◆ Exercises to complete:
**A)** In the scientific investigation text, which related parameter is named as being determined to develop preventive measures and to establish a cave visitor carrying capacity?
**B)** Summarize the scientific investigation text in two sentences.
**C)** Provide a continuation of the scientific investigation text, beginning after its final sentence.
--- Text segment Enclosed Below ---
Scientific Investigation

Use of MuSIS™ hyperspectral (HS) camera system as a non-invasive examination technique to investigate original materials and painting technique. Photo: Francesca Piqué
Analytical Investigation

The analytical investigation had three primary objectives:
1. identify materials and techniques used in the creation of the paintings;
2. identify materials and techniques used in previous conservation treatments and assess their role in the deterioration of the paintings;
3. contribute to an understanding of the causes of deterioration

The analytical team's methodological approach included noninvasive examination methods, combined with sampling and instrumental analysis. In addition, the analytical investigation incorporated training of Dunhuang Academy staff throughout the project.

Investigations included:
• an understanding of the late–Tang dynasty wall painting technique by looking at painting stratigraphy, together with characterization of earthen plaster, ground, mineral pigments, organic colorants, and binding medium;
• an extensive survey of soluble salts and their distribution throughout the cave;
• study of previous treatment materials and assessment of their role in the deterioration of the paintings;
• study of organic colorants and of the techniques useful for their analysis; and
• study of the light sensitivity of organic colorants and the implications for design of a lighting system for the cave.

The environmental monitoring equipment in the cave. Photo: Francesca Piqué.
Environmental Investigation

Environmental monitoring was undertaken over an extended period in order to understand the role of the environment in the deterioration of the paintings. The investigation included a moisture survey and a comprehensive program of meteorological monitoring of the site and the interior microclimate of the cave. Related parameters, such as air exchange rates, were also determined in order to develop preventive measures to mitigate ongoing deterioration and to establish a cave visitor carrying capacity. Training of Dunhuang Academy staff in the use of monitoring equipment and analysis and interpretation of data was a component of this work.
--- End of Enclosed Text segment ---
--- Given records Enclosed Below ---
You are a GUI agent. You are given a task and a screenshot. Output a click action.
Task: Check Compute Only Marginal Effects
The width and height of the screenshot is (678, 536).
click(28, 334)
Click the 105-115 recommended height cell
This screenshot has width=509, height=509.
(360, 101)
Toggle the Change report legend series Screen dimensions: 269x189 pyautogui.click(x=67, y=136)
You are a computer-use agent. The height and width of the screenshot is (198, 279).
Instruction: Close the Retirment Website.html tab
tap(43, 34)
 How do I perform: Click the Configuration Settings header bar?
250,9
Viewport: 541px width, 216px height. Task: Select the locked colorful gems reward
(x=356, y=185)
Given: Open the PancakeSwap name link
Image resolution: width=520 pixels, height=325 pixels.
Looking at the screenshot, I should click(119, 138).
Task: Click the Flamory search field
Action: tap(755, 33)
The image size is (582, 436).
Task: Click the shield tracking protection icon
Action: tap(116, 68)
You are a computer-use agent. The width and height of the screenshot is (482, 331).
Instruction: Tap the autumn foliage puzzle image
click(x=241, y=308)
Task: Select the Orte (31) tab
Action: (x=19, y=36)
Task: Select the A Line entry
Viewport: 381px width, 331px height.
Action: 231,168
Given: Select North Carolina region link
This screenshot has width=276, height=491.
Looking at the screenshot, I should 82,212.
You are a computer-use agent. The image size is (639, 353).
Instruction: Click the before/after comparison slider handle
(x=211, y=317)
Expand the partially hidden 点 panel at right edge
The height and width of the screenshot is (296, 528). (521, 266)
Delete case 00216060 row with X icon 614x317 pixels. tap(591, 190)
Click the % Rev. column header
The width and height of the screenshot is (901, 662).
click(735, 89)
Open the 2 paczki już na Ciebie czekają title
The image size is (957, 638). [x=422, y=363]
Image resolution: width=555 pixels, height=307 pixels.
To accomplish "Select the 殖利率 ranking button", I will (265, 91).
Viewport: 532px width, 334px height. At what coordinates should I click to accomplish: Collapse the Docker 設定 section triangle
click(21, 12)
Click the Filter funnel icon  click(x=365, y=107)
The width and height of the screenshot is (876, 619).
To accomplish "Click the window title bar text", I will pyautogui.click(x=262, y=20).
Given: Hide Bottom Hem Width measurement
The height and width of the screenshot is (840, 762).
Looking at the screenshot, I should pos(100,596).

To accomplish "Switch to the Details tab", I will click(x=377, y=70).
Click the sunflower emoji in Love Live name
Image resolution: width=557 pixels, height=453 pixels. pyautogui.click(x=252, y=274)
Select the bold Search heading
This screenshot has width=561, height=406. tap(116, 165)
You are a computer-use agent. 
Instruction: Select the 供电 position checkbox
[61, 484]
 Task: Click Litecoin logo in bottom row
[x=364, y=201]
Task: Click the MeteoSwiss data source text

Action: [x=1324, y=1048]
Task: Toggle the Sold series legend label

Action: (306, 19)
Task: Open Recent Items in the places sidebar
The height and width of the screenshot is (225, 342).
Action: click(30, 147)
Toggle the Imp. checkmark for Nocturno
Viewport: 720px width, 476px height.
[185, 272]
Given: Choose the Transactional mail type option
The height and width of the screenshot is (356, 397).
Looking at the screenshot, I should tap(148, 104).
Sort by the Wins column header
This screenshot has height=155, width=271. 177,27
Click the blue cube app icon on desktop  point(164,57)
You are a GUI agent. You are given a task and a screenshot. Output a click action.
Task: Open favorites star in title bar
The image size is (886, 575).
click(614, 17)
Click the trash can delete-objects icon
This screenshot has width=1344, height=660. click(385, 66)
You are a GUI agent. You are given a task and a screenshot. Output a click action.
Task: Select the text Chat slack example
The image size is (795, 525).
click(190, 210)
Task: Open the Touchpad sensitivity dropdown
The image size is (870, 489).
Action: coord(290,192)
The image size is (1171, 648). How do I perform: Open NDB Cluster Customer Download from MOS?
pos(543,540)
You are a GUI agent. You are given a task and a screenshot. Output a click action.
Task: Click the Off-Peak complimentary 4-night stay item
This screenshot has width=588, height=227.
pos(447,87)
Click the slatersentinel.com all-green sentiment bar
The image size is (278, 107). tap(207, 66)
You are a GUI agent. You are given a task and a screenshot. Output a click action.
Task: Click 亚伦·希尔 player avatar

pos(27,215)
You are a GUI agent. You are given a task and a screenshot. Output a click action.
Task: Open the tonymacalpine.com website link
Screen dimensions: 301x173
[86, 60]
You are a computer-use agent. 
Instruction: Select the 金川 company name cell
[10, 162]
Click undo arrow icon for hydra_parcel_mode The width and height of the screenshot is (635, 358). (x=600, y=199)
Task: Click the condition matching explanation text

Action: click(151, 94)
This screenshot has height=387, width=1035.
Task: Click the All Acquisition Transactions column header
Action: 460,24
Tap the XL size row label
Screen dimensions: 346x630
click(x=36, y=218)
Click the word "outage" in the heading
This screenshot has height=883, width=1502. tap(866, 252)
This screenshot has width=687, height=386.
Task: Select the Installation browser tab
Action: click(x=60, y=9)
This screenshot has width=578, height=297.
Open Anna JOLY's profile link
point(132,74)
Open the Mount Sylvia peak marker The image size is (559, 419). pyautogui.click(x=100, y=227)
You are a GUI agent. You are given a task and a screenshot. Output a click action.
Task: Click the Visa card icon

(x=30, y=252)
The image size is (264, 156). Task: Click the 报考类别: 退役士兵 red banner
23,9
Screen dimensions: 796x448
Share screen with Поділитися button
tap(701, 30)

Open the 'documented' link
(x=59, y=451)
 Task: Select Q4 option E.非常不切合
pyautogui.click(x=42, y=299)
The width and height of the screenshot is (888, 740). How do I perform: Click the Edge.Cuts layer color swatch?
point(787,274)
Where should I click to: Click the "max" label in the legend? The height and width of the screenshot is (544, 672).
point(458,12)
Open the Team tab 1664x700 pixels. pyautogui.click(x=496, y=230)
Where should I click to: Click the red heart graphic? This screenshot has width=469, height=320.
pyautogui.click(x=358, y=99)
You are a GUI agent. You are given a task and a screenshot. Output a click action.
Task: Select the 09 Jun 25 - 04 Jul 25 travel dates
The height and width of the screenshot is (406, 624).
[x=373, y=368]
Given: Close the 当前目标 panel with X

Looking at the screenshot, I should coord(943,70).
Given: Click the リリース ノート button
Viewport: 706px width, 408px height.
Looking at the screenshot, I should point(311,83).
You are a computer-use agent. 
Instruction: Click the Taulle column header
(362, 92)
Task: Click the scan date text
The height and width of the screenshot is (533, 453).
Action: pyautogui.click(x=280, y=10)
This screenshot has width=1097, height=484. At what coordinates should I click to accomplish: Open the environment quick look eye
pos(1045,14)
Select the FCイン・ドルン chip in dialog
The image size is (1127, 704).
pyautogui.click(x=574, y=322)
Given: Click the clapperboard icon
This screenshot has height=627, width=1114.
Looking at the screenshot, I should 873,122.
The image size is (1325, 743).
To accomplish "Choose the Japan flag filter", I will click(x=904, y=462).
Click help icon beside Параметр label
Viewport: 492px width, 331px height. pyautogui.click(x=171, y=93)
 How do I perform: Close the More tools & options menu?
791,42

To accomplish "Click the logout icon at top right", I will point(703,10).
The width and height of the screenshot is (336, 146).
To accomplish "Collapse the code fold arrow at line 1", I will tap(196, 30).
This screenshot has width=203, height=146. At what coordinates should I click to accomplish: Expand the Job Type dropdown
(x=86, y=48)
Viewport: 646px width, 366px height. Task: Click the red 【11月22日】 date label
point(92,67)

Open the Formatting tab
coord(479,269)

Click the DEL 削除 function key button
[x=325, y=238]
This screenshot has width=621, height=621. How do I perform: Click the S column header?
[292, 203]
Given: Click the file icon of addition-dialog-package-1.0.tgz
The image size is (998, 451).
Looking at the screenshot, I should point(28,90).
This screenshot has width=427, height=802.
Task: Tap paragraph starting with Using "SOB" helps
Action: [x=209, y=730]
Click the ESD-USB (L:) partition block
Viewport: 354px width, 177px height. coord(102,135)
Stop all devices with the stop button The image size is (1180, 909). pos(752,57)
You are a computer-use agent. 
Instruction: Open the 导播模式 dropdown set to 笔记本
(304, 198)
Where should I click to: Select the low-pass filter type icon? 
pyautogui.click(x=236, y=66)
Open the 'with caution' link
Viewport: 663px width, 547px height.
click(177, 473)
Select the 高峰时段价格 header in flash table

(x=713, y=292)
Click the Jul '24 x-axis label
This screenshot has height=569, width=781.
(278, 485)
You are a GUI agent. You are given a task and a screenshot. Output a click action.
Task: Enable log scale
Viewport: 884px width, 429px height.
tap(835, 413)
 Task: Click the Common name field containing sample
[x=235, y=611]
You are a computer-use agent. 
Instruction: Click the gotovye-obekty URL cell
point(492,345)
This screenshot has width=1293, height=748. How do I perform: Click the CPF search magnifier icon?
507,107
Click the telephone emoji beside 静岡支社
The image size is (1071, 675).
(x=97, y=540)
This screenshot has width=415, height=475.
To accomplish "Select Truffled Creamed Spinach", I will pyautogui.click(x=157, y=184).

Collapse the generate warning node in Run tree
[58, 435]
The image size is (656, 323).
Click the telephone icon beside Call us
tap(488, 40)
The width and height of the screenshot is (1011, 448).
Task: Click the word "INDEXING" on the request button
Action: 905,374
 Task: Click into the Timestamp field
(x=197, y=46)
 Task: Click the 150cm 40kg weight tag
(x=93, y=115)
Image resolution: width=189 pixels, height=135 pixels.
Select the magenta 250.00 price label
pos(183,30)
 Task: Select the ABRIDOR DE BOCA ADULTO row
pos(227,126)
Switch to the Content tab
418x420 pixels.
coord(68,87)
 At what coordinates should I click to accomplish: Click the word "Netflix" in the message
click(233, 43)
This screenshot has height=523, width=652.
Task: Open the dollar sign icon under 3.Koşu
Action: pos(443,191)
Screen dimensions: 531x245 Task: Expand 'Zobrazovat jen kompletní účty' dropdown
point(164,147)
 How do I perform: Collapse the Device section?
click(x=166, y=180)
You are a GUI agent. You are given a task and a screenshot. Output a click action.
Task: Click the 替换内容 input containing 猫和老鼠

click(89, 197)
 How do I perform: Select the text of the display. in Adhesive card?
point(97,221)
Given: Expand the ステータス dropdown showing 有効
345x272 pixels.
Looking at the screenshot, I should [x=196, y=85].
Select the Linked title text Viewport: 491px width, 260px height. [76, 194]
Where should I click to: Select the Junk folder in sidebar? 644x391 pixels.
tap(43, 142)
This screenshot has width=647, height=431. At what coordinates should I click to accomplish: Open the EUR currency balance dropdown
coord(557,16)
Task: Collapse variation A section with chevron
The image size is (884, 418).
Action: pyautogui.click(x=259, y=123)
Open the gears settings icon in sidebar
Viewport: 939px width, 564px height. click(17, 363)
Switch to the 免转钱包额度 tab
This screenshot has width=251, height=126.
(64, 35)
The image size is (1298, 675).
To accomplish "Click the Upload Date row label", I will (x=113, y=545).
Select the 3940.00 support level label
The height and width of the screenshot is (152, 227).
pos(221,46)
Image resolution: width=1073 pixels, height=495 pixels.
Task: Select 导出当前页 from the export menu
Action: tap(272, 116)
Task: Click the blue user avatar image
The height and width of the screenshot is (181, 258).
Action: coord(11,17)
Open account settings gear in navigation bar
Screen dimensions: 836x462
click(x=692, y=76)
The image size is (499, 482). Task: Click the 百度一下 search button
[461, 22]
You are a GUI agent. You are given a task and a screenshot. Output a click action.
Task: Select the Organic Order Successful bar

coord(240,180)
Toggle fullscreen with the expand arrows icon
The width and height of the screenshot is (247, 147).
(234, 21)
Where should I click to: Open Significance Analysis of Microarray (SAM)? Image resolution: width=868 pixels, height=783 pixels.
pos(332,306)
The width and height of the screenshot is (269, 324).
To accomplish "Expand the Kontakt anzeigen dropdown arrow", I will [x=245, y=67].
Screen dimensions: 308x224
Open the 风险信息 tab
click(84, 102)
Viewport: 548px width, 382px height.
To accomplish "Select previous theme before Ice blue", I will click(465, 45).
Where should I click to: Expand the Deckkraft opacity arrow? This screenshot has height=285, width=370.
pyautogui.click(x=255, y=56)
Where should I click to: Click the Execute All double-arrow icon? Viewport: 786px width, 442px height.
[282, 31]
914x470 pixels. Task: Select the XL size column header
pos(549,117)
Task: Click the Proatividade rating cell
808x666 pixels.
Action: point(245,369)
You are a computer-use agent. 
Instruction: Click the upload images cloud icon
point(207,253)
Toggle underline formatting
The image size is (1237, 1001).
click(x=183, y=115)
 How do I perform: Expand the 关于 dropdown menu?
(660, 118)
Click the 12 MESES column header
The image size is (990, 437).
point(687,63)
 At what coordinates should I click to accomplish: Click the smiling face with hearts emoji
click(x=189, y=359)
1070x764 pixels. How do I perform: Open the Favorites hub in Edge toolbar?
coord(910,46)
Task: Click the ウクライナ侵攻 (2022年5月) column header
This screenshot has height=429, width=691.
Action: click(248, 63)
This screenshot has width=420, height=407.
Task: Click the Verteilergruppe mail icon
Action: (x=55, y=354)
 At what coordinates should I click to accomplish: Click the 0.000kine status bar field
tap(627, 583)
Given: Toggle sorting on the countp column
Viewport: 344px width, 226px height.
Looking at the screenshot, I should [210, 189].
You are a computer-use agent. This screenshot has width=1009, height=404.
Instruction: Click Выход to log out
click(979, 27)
--- End of Enclosed Given records ---
◆ Answers:
**A)** Air exchange rates.

**B)** The analytical investigation combined noninvasive examination with sampling and instrumental analysis to identify the original painting materials and techniques, study previous conservation treatments, and help explain the causes of the paintings' deterioration. The environmental investigation used long-term monitoring, including a moisture survey and meteorological monitoring of the site and the cave's microclimate, to understand the environment's role in that deterioration, and both investigations included training of Dunhuang Academy staff.

**C)**
The environmental investigation included:
• role of water vapor in the deterioration of the wall paintings;
• microclimatic conditions of Cave 85, particularly humidity/temperature relationships diurnally and seasonally;
• air exchange rates of the cave; and
• climatic conditions of the site.

Summary of results of the diagnostic investigation

Results from the conservation, analytical, and environmental work showed that the intrusion of exterior humid air into the cave during summer months was responsible for occasional high levels of relative humidity and the deliquescence of salts in the painted plaster, leading to both surface and subsurface deterioration.

Halite (NaCl) is the predominant salt species responsible for the ongoing deterioration of the painted plaster in Cave 85. The salt distribution survey carried out in Cave 85 (as part of the analytical investigation) correlated salt content in the painted plaster, both topographically and stratigraphically, with deterioration. The average soluble ion content in the plaster (expressed in weight percent) toward the rear west end of the cave where the condition of the paintings is poor is between 2.0 and 3.9 percent. On the east end of the cave, where the condition of the paintings is far better, the values are less than 1 percent.

In winter, the relative humidity (RH) at the Mogao Grottoes (situated in a desert climate) ranges between 10 and 20 percent. In the summer, the relative humidity increases to 40 percent or higher. Summer rain can raise the humidity to 80 percent or higher. These values are above the deliquescence equilibrium RH for halite (75 percent). Studies showed that the salts present in Cave 85 deliquesce at values below the equilibrium RH of halite because of the presence of other hygroscopic salts. Infiltration of humid exterior air into the cave significantly raises the relative humidity within the cave to levels high enough to cause deliquescence of the salts.

As is well known, salt-related deterioration of wall paintings results primarily from mechanical disruption by forces exerted due to crystallization from aqueous solution, or due to a hydration state change. Laboratory investigations attempting to simulate the behavior of salts within the plaster and salt movement through the conglomerate and plaster—with accumulation below and at the painted surface—are continuing.

Environmental data shows a correlation between a loss of painted plaster in Cave 85 with rainfall and corresponding increases in exterior and interior relative humidity (RH) values. RH values inside the cave reached to over 75% the RHequilibrium for NaCl. Given the high values of NaCl found in the plaster the change in RH most likely contributed to the loss of the wall painting. Credit: Shin Maekawa.